Content starts

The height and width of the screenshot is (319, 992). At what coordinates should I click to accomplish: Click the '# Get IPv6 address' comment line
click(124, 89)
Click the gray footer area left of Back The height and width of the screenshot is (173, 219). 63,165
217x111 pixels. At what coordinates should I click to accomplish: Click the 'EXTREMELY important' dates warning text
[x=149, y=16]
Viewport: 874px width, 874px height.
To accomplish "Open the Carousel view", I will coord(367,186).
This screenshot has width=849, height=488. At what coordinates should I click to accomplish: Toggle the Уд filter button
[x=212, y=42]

Content ends
Content starts

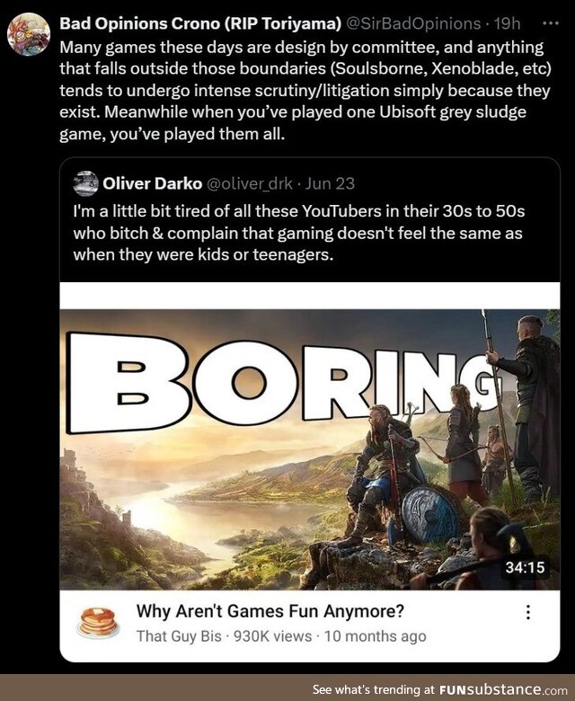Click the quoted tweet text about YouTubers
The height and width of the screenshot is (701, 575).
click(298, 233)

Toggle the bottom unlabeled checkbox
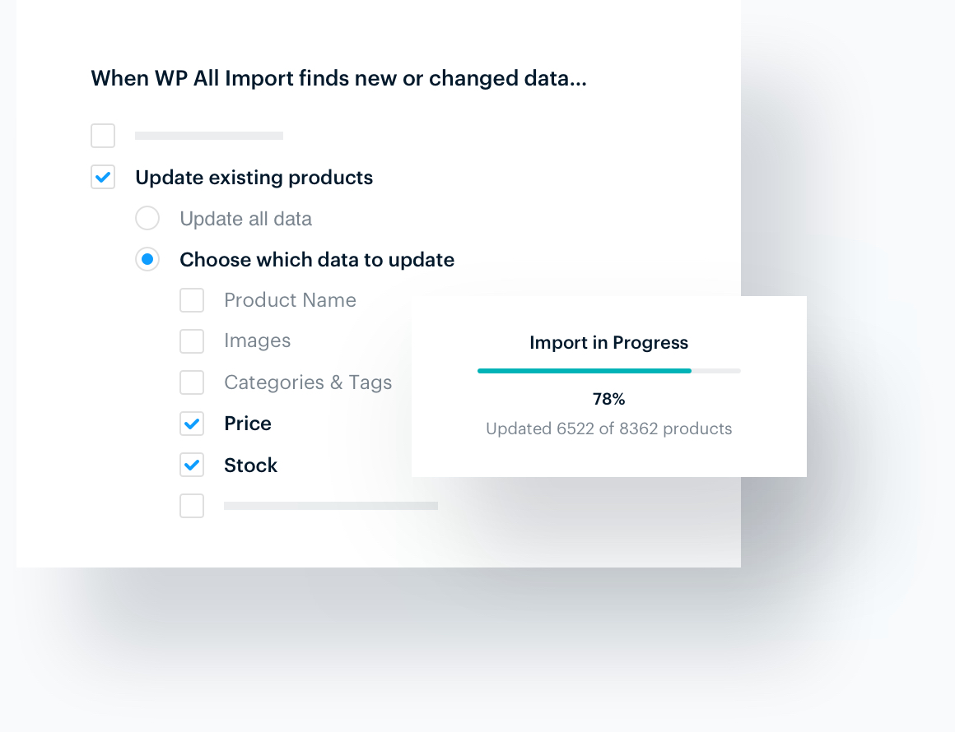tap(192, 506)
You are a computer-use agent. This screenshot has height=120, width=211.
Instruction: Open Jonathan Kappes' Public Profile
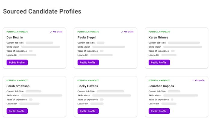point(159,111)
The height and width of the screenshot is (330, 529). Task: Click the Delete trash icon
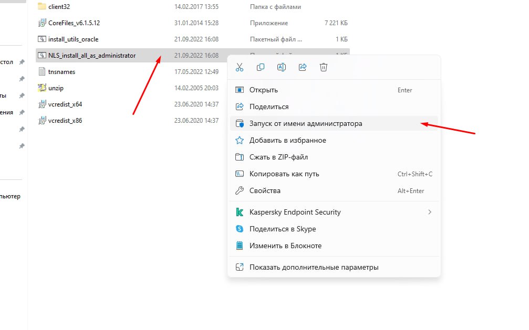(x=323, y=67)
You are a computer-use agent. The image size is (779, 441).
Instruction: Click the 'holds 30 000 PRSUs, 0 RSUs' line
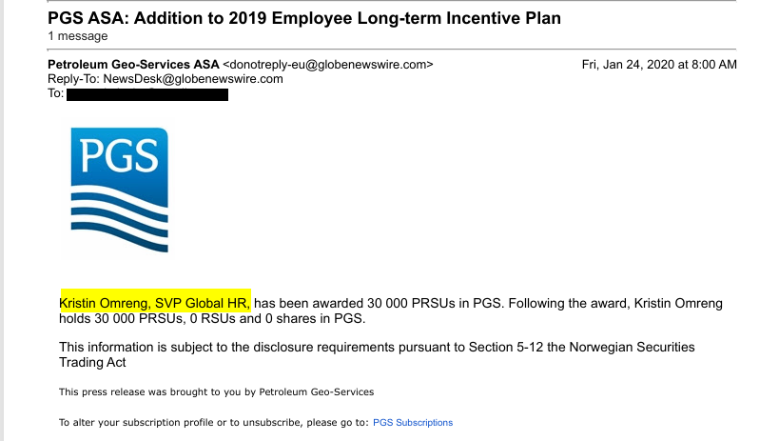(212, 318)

Content ends

▶ **TASK TO CARRY OUT**
Copy task for the entries above: every line with the string "agent".

▶ **WRITTEN RESPONSE**
You are a computer-use agent. This screenshot has height=120, width=211.
You are a computer-use agent. The image size is (779, 441).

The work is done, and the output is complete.